[Start of Attachment]
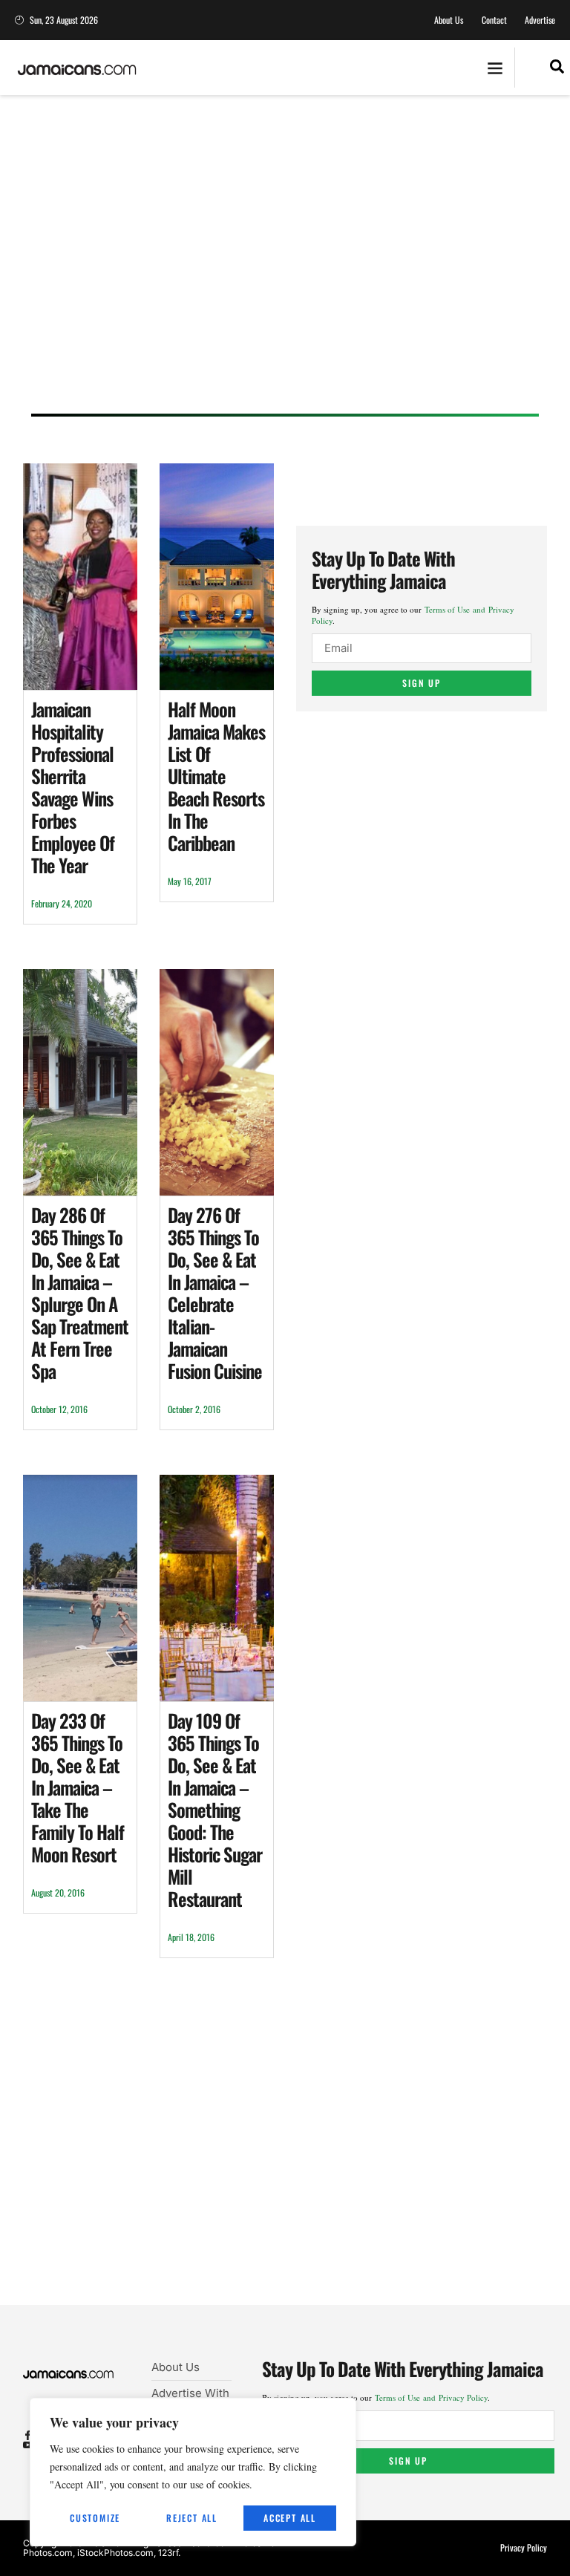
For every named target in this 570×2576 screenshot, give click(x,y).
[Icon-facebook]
[End of Attachment]
[Start of Attachment]
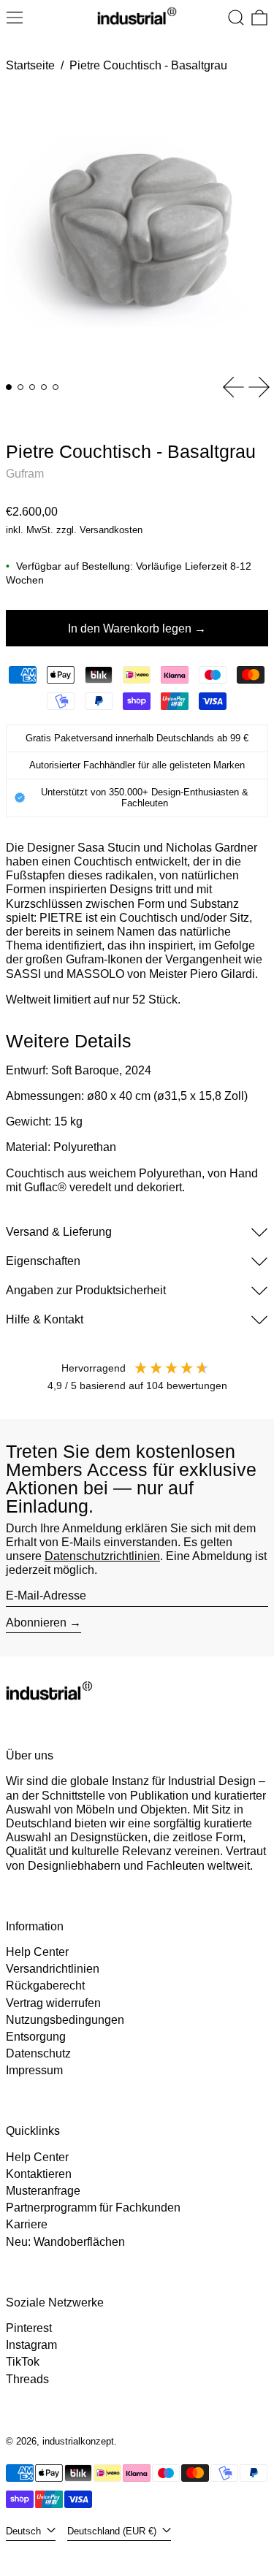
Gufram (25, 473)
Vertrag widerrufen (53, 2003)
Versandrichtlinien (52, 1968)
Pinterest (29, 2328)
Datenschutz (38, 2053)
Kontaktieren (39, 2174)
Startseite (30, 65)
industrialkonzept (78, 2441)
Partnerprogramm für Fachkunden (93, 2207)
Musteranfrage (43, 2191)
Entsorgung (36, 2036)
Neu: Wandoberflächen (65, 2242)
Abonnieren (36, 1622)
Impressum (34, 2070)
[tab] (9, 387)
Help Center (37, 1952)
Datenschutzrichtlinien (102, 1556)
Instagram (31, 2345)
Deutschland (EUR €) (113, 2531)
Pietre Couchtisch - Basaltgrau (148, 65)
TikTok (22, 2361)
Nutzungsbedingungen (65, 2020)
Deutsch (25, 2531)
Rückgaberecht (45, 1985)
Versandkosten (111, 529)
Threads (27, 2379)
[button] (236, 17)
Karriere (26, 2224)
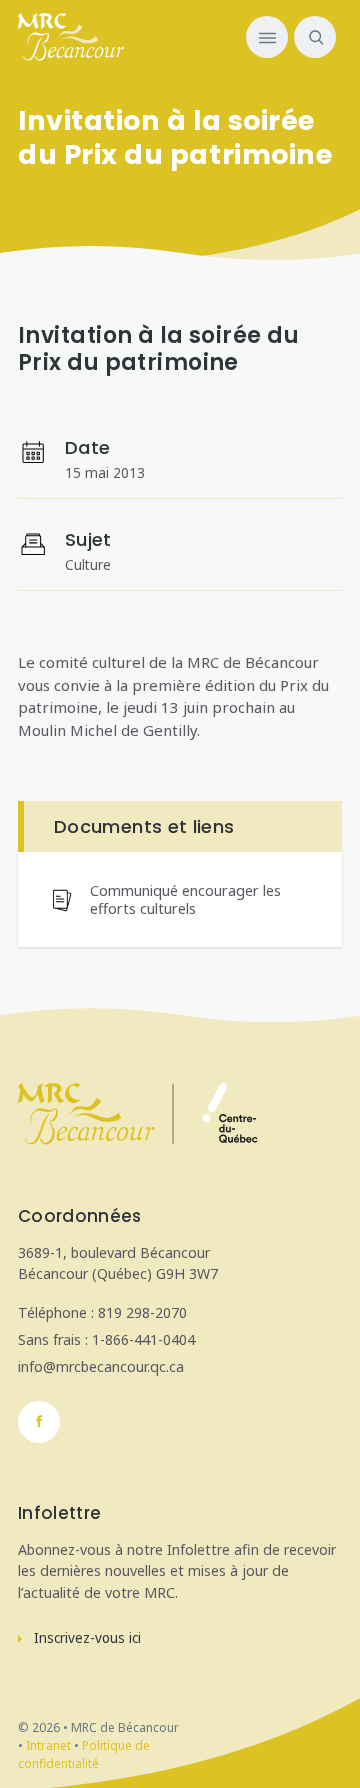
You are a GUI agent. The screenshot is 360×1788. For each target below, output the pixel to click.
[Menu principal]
[End of Attachment]
[Start of Attachment]
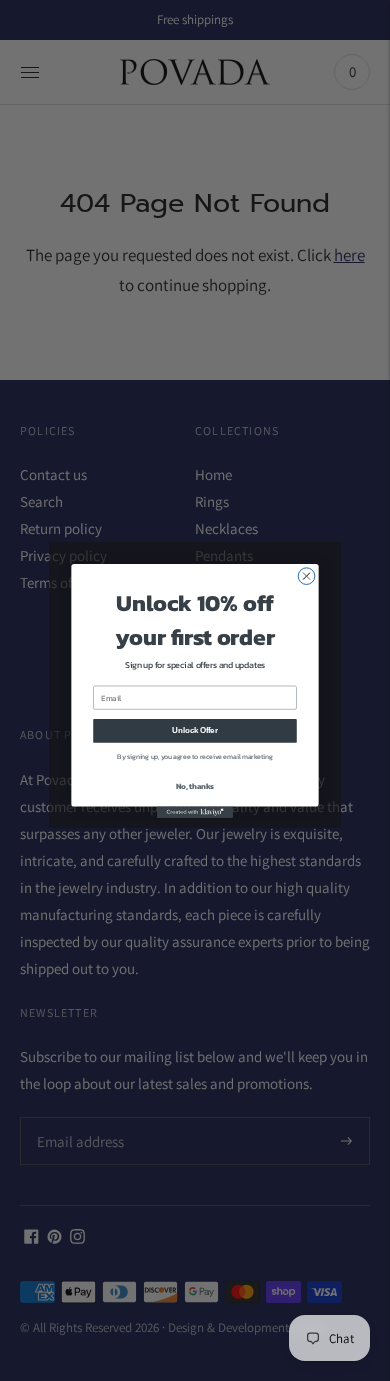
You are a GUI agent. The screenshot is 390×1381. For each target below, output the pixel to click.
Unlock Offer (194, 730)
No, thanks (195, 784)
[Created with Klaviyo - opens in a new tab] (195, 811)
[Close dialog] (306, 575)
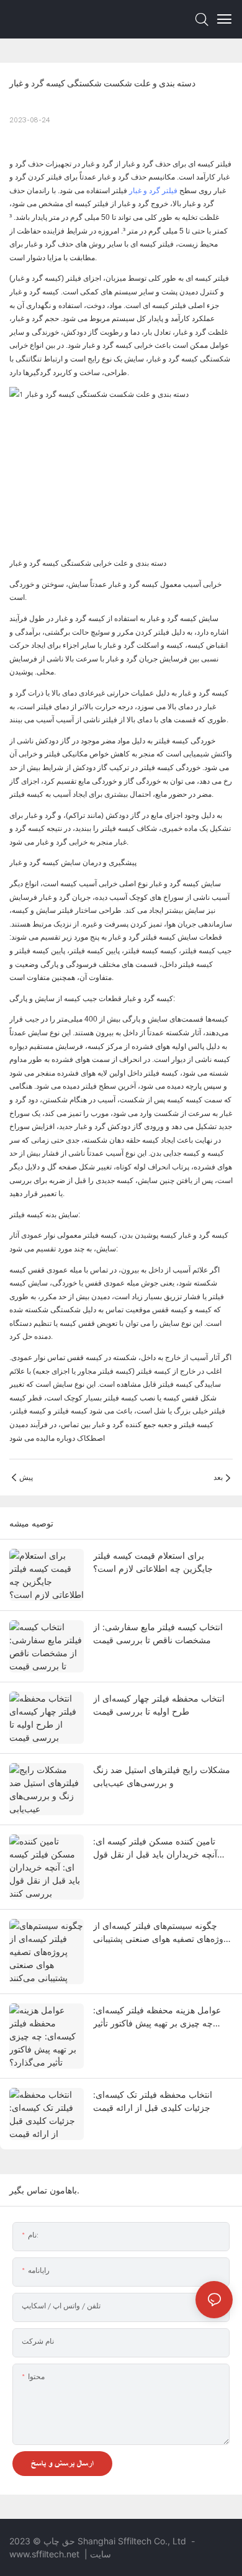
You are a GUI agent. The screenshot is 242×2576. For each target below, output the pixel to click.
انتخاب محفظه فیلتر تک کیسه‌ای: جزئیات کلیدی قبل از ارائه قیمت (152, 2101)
[End of Attachment]
**REQUIREMENT**
Where a line above contains the word "each", show that line.

**ANSWER TO THE PROBLEM**
You are a GUI agent. The screenshot is 360×1788. For each target below, output the pixel to click.
You are a GUI agent. The screenshot is 390×1381. For each target below, output the pixel to click.
You are a GUI agent. The screenshot is 242×2576. For each target below, output the pixel to click.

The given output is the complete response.